**** Trecho apresentado ****

Crianças são norte de cineasta contra as perversões da tradição

TIAGO MATA MACHADO
CRÍTICO DA FOLHA

Em seu documentário anterior, "Refúgio", realizado em parceria com a iraniana Ziba Mir-Hosseini, a documentarista inglesa Kim Longinotto, em consonância com o método consagrado pelos clássicos do cinema-direto de Frederick Wiseman, detinha-se no dia-a-dia de uma instituição destinada a abrigar, em Teerã, meninas foragidas de casa.
O método e a companhia de Mir-Hossein permitiam à cineasta inglesa posicionar-se no centro do drama da condição feminina na (ainda patriarcal) sociedade iraniana. Em "O Dia que Não Vou Esquecer", rodado em Nairóbi, no Quênia, Longinotto volta a se debruçar numa dita "questão feminina": a tradição somali de circuncisão clitoriana.
Desta vez, no entanto, deixando o "método Wiseman" de lado e sem a parceria de nenhuma documentarista local, Longinotto contenta-se em enxergar de fora os dados da questão, como quem tenta entender os valores de uma cultura que não é a sua.

****

Exercício curto 1 ->
Cite todos os nomes de cidades e países que aparecem no trecho sobre os documentários de Kim Longinotto.

**** Material fornecido ****

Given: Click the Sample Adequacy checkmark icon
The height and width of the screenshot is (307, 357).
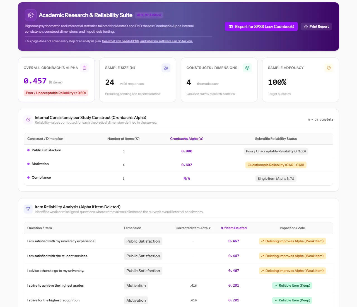Looking at the screenshot, I should 329,68.
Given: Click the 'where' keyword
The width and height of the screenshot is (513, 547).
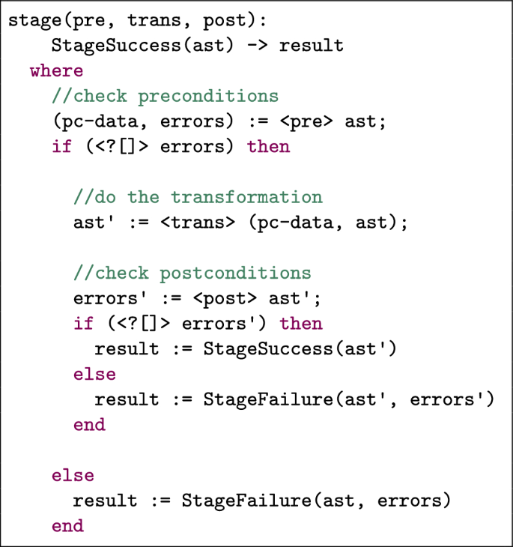Looking at the screenshot, I should 56,70.
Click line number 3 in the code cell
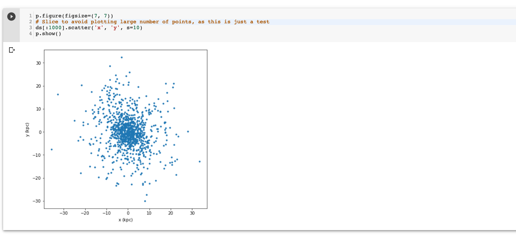The height and width of the screenshot is (252, 516). pyautogui.click(x=30, y=28)
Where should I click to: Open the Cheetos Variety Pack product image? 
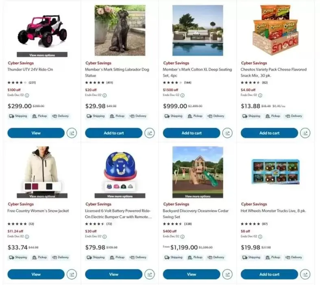click(x=276, y=31)

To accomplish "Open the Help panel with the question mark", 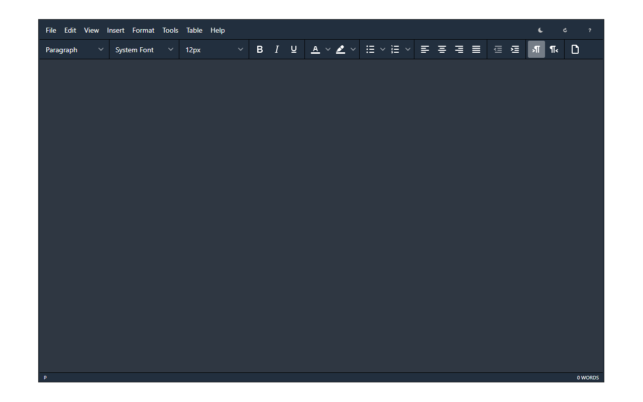I will (590, 30).
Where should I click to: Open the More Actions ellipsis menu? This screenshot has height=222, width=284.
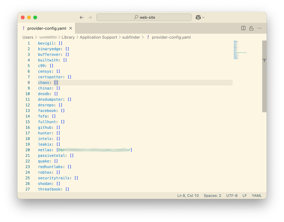click(259, 28)
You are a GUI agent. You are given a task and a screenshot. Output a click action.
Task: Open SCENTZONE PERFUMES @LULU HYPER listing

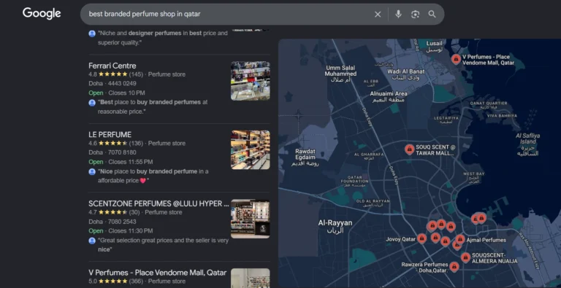(159, 203)
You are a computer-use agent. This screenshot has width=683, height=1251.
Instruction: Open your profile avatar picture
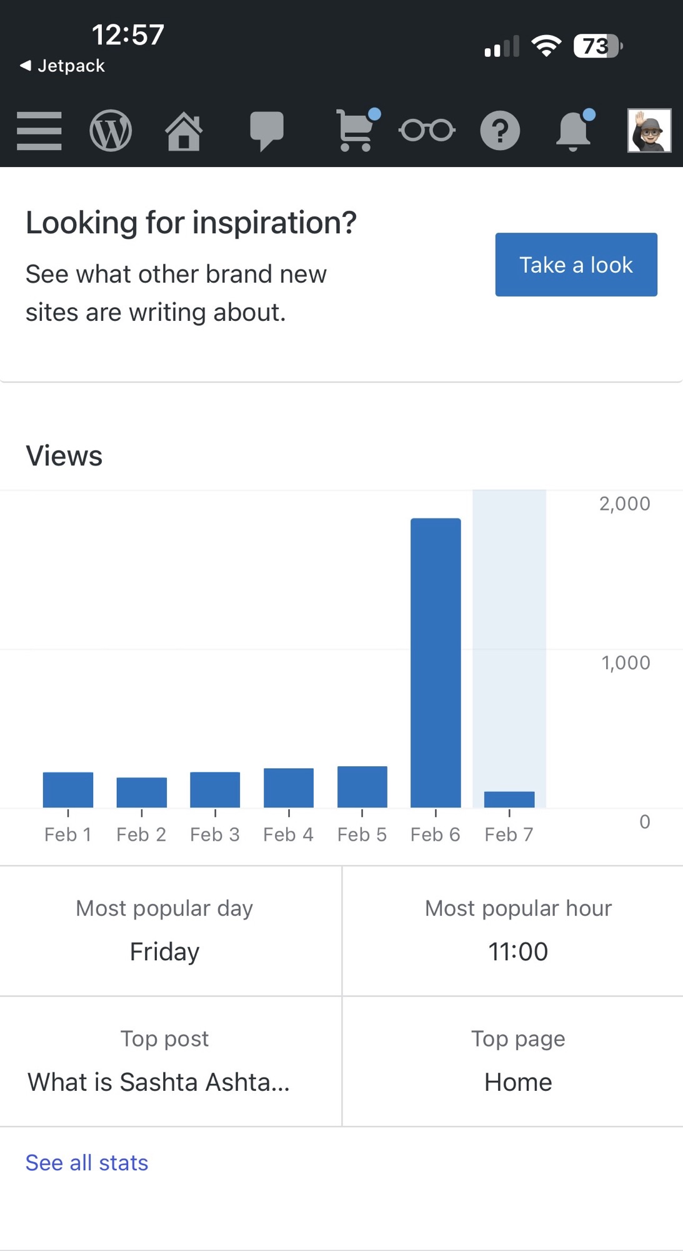[649, 130]
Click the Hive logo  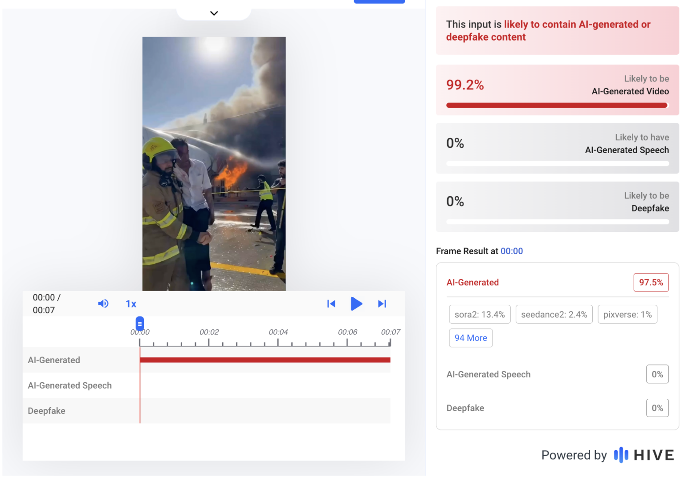pos(644,455)
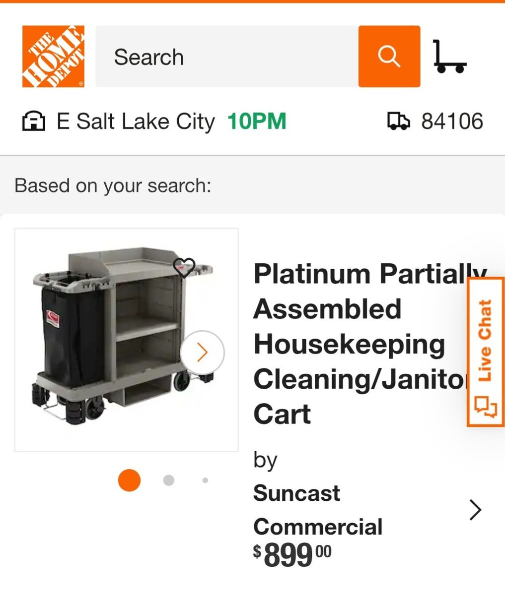This screenshot has width=505, height=595.
Task: Change delivery ZIP code 84106
Action: point(452,121)
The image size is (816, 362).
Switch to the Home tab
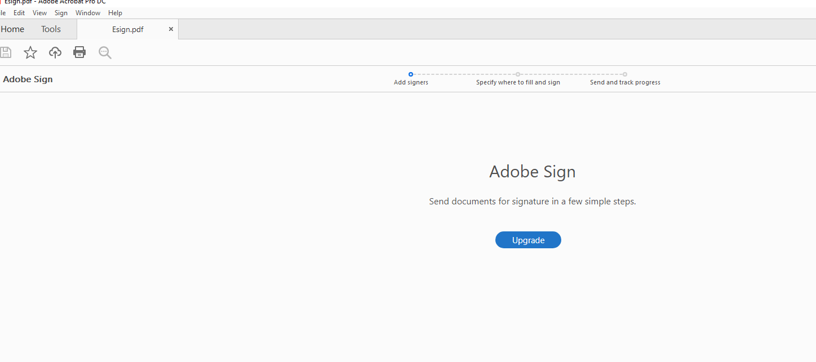click(x=12, y=29)
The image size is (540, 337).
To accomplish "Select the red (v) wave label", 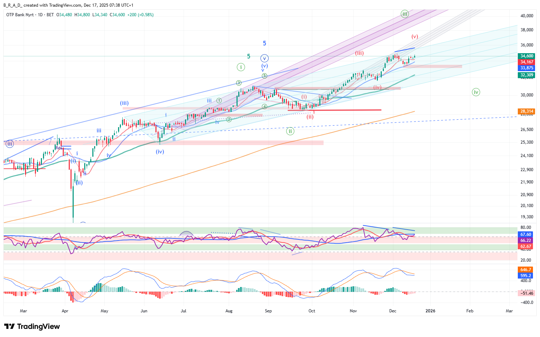I will pyautogui.click(x=415, y=37).
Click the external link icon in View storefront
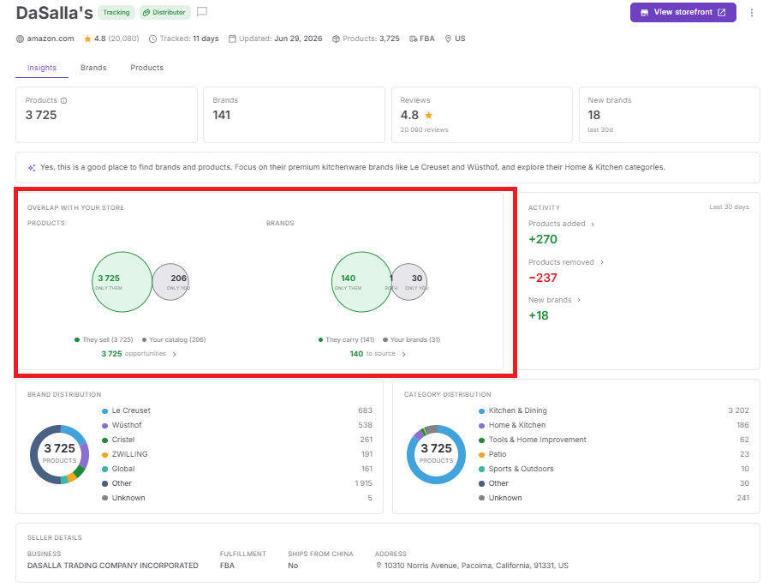769x587 pixels. pos(722,12)
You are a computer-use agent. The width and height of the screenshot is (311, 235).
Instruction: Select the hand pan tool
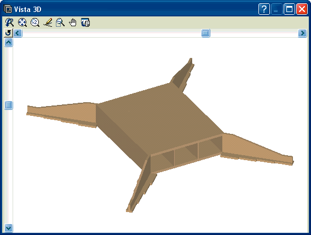pos(73,22)
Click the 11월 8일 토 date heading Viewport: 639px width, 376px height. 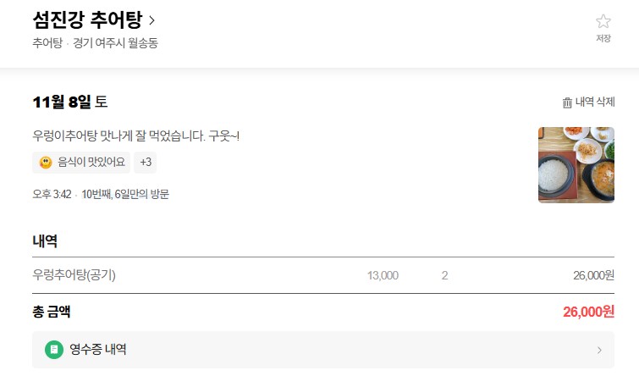69,102
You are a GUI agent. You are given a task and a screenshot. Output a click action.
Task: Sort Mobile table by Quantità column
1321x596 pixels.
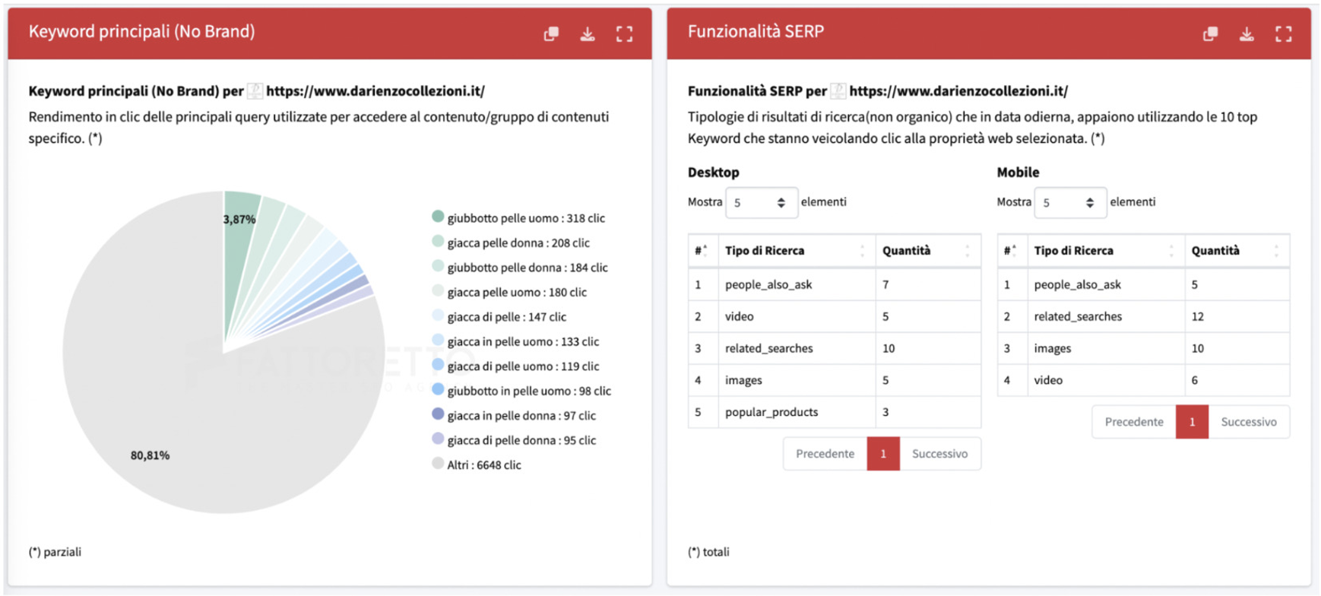(1236, 251)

****

Exercício curto 2 ->
Diga quantas linhas da listagem contêm a palavra "Instruction". Responda apenas com o número.

Resposta correta 1 ->
Teerã, Nairóbi, Quênia

Resposta correta 2 ->
2